Trois propositions pour mobiliser l'épargne

Pour réduire l'écart entre l'épargne et les besoins en capitaux des entreprises, le rapport propose trois instruments. Le premier est un système de micro-épargne lié à la consommation, avec un arrondi volontaire de 3 à 5 % sur les transactions numériques, à allouer, une fois un seuil atteint, à des fonds pour PME ou à des instruments de co-investissement. Le second est le «Cash Forward« la sécurité sociale, qui allouerait 1 % des recettes de TVA générées par les paiements numériques à un compte individuel de sécurité sociale. Le troisième prévoit une Bourse de 500 euros par an pour les étudiants universitaires, à investir dans une position individuelle à long terme.

Pour George Di GiorgiMonsieur le Directeur de Casmef-Luiss, nous avons également besoin de davantage d'éducation financière, de régimes de retraite complémentaires et d'investissements institutionnels dans l'économie réelle : « L'Italie dispose encore d'une épargne importante, mais les familles consacrent relativement peu de ressources aux investissements en capital-risque, notamment dans les petites et moyennes entreprises.
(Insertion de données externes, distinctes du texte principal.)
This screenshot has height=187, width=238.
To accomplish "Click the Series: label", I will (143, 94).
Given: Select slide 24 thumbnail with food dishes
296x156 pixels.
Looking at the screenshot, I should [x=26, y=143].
Il est indispensable de renforcer l'éducation financière et de promouvoir le développement des régimes de retraite complémentaires ainsi que la contribution des investisseurs institutionnels, tels que les compagnies d'assurance et les fonds de pension, à l'économie réelle du pays. »

Le défi européen

La question italienne s'inscrit dans un problème plus vaste. De 2000 à 2024, le PIB des États-Unis a presque triplé, tandis que celui de l'Europe a été multiplié par 1,4. Pour étayer ce constat transition énergétique, innovation tecnologica e défense communL’Europe doit mobiliser près de 1 200 milliards d’euros d’investissements par an.

Le nœud, donc, Ce n'est pas le manque d'économies qui pose problème.mais la capacité de transformer cela en capital de croissancePour ce faire, il est nécessaire de s'intéresser aux sources de financement des entreprises, aux choix d'investissement des familles, aux régimes de retraite complémentaires et à l'éducation financière, les services de conseil servant de pont entre le patrimoine privé et l'économie réelle.